### INPUT DATA ###

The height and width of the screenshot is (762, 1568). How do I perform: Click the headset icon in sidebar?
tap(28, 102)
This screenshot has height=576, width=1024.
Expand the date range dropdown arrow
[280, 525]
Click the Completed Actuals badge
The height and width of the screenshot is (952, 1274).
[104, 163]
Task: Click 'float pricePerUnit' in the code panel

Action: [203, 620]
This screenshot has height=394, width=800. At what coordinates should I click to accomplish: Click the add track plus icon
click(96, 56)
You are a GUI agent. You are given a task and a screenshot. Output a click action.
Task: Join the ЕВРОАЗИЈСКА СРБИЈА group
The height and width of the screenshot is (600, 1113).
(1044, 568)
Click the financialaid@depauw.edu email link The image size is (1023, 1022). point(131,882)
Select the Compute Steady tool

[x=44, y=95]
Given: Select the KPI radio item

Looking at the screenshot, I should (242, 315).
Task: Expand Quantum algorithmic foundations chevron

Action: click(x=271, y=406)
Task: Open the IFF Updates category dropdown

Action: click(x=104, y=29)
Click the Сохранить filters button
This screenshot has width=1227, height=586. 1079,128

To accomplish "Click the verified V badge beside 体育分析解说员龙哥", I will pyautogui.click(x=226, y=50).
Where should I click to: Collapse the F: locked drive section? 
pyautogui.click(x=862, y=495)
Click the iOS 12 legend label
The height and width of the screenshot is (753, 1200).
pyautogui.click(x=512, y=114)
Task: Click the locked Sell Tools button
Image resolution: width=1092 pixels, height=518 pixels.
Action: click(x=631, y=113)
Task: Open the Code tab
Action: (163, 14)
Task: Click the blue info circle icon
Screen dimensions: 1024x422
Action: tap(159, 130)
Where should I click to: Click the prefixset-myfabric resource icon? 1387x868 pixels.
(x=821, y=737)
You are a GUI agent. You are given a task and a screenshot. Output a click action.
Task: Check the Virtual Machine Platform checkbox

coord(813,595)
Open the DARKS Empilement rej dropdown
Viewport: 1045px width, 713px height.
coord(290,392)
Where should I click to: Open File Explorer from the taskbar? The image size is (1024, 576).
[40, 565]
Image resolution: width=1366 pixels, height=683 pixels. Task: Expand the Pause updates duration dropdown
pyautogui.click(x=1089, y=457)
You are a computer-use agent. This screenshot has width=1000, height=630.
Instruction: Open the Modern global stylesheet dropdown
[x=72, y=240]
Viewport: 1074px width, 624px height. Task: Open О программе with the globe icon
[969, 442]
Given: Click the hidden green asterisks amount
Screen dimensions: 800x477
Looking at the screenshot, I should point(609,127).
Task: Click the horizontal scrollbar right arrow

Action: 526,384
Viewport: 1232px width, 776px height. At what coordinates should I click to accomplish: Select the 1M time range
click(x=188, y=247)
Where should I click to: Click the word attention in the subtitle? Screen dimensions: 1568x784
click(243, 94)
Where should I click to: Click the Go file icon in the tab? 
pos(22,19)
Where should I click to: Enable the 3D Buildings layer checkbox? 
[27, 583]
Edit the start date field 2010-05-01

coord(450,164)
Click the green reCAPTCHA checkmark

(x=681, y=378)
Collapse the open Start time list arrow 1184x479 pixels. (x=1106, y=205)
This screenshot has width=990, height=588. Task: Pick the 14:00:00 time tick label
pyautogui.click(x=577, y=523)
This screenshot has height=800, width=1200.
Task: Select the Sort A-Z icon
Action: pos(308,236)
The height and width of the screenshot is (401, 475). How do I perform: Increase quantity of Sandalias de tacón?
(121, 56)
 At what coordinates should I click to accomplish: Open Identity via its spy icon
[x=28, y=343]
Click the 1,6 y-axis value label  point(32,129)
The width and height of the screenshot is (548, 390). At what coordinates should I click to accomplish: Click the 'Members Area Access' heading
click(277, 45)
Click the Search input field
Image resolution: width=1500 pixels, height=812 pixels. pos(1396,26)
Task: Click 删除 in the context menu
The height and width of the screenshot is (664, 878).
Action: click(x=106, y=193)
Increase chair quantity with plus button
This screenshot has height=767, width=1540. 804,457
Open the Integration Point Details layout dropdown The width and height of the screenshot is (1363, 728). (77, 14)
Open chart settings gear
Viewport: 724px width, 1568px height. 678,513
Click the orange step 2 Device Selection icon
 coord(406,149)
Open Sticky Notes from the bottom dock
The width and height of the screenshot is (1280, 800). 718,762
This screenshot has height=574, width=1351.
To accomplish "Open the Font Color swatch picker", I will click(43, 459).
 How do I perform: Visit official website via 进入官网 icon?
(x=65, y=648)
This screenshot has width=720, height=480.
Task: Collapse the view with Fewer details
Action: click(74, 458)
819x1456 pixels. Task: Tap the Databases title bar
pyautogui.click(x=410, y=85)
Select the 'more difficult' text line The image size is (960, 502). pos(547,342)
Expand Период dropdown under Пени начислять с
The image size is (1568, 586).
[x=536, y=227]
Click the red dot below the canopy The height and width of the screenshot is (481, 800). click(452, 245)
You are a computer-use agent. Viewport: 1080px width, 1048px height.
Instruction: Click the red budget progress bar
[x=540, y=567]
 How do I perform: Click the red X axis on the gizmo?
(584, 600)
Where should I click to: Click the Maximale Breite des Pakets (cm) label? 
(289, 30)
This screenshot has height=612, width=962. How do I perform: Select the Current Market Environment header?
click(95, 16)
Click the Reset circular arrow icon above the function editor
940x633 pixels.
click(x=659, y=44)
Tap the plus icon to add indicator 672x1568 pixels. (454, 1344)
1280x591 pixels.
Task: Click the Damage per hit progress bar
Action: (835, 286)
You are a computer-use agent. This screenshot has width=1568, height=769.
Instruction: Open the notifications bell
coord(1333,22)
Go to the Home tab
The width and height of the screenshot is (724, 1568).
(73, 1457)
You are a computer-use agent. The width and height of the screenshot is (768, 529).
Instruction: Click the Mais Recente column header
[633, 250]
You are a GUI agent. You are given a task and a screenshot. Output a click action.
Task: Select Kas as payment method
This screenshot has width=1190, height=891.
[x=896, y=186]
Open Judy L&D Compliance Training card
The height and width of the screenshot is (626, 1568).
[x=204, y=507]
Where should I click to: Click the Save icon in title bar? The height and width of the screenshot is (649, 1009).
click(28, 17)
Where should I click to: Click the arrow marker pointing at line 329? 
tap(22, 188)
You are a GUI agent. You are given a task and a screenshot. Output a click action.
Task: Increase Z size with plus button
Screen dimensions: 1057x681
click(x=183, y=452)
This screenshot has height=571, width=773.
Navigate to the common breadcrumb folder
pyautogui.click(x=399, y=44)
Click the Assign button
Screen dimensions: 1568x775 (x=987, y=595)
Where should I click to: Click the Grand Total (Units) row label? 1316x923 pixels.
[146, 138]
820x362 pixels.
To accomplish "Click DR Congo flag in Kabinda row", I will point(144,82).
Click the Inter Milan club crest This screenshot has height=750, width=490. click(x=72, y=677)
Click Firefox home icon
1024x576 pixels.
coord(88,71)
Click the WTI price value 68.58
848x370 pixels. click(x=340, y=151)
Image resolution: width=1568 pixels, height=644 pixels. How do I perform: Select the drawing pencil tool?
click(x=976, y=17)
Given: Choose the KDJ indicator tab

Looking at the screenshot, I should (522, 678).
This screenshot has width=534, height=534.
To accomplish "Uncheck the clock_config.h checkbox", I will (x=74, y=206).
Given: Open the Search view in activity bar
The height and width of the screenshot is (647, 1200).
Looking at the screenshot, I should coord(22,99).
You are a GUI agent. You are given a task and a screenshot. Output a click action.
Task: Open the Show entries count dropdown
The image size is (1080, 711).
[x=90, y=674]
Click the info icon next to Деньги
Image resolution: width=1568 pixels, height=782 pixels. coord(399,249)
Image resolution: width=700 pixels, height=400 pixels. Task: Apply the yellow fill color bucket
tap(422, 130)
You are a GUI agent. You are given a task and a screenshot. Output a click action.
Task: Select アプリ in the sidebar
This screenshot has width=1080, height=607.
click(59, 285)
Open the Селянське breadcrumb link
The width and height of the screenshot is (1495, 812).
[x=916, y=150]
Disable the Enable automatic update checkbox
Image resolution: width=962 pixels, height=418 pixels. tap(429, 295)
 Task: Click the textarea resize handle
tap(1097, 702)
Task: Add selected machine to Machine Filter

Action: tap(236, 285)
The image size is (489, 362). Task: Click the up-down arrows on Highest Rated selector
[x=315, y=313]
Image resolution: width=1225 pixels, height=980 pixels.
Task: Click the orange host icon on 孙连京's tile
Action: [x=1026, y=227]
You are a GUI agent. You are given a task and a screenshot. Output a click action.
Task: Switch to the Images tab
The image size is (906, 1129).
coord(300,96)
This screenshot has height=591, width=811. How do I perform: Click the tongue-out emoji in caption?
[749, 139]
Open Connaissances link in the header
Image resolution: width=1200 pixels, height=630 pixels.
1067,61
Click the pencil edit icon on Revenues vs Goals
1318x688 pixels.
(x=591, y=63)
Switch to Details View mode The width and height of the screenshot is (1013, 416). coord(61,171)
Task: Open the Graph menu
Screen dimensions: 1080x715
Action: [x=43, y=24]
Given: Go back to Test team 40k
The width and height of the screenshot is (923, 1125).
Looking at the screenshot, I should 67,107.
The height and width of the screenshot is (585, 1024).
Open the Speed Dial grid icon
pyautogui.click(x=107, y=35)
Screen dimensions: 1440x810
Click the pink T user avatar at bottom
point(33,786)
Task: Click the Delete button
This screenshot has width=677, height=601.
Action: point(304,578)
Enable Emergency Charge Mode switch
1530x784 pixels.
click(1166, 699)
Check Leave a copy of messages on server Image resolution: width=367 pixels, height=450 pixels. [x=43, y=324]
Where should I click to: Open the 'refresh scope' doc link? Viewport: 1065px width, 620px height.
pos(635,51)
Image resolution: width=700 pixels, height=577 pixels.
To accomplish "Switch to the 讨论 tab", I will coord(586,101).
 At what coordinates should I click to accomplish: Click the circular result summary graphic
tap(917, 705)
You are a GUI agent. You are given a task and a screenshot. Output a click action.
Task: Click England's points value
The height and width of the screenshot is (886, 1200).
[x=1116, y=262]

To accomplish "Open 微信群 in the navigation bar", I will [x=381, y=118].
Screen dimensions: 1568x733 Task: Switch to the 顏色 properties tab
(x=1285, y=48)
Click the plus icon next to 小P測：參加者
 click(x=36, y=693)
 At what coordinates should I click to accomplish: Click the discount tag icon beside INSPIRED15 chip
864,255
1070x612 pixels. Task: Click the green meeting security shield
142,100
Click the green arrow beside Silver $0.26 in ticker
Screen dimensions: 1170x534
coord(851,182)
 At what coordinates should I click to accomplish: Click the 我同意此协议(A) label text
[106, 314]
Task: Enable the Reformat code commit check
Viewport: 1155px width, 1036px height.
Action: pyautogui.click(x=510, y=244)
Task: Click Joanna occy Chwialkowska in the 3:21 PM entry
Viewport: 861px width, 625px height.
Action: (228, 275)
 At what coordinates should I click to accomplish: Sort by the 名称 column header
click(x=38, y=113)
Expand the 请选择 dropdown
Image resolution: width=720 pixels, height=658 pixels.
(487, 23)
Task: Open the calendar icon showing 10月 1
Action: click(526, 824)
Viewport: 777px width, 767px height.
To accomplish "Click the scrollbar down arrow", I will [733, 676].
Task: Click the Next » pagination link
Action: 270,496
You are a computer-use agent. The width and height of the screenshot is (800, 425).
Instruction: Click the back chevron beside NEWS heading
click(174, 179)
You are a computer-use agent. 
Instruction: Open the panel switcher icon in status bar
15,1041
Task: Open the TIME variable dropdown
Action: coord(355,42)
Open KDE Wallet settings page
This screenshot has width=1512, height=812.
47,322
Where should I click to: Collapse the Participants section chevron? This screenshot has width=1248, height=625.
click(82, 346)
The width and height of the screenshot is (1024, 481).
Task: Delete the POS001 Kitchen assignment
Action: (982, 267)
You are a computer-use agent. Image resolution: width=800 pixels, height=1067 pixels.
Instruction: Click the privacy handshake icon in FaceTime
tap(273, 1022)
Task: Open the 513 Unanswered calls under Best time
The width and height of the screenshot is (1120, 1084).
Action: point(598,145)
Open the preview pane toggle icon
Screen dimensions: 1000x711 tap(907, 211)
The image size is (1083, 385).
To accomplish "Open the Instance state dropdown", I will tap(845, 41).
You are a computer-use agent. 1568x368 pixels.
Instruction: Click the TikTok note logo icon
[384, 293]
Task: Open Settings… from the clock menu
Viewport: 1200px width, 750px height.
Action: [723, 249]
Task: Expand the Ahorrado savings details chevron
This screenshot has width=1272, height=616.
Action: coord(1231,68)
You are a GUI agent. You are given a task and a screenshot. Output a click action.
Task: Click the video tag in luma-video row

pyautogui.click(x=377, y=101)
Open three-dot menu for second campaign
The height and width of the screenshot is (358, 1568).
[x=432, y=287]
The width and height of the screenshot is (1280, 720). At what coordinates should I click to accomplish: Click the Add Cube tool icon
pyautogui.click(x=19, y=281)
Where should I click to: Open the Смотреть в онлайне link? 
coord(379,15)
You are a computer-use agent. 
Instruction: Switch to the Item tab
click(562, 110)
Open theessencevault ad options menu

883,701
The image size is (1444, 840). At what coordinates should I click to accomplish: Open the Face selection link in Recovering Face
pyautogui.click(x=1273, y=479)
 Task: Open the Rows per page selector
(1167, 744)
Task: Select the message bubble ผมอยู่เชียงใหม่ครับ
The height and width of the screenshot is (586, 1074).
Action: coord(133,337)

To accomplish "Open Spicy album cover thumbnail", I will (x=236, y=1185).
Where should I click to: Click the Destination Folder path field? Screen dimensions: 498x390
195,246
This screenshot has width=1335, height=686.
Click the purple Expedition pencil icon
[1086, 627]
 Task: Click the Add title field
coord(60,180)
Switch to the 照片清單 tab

###

→ **REQUIRED WORK**: The lines above starting at the one that contains "Viewport: 861px width, 625px height." and ending at the one that contains "Task: Expand the Ahorrado" must be transcribed exactly, and no other lines may appear.

→ **ANSWER SPACE**:
Viewport: 861px width, 625px height.
Action: (228, 275)
 At what coordinates should I click to accomplish: Sort by the 名称 column header
click(x=38, y=113)
Expand the 请选择 dropdown
Image resolution: width=720 pixels, height=658 pixels.
(487, 23)
Task: Open the calendar icon showing 10月 1
Action: click(526, 824)
Viewport: 777px width, 767px height.
To accomplish "Click the scrollbar down arrow", I will [733, 676].
Task: Click the Next » pagination link
Action: 270,496
You are a computer-use agent. The width and height of the screenshot is (800, 425).
Instruction: Click the back chevron beside NEWS heading
click(174, 179)
You are a computer-use agent. 
Instruction: Open the panel switcher icon in status bar
15,1041
Task: Open the TIME variable dropdown
Action: coord(355,42)
Open KDE Wallet settings page
This screenshot has width=1512, height=812.
47,322
Where should I click to: Collapse the Participants section chevron? This screenshot has width=1248, height=625.
click(82, 346)
The width and height of the screenshot is (1024, 481).
Task: Delete the POS001 Kitchen assignment
Action: (982, 267)
You are a computer-use agent. Image resolution: width=800 pixels, height=1067 pixels.
Instruction: Click the privacy handshake icon in FaceTime
tap(273, 1022)
Task: Open the 513 Unanswered calls under Best time
The width and height of the screenshot is (1120, 1084).
Action: point(598,145)
Open the preview pane toggle icon
Screen dimensions: 1000x711 tap(907, 211)
The image size is (1083, 385).
To accomplish "Open the Instance state dropdown", I will tap(845, 41).
You are a computer-use agent. 1568x368 pixels.
Instruction: Click the TikTok note logo icon
[384, 293]
Task: Open Settings… from the clock menu
Viewport: 1200px width, 750px height.
Action: [723, 249]
Task: Expand the Ahorrado savings details chevron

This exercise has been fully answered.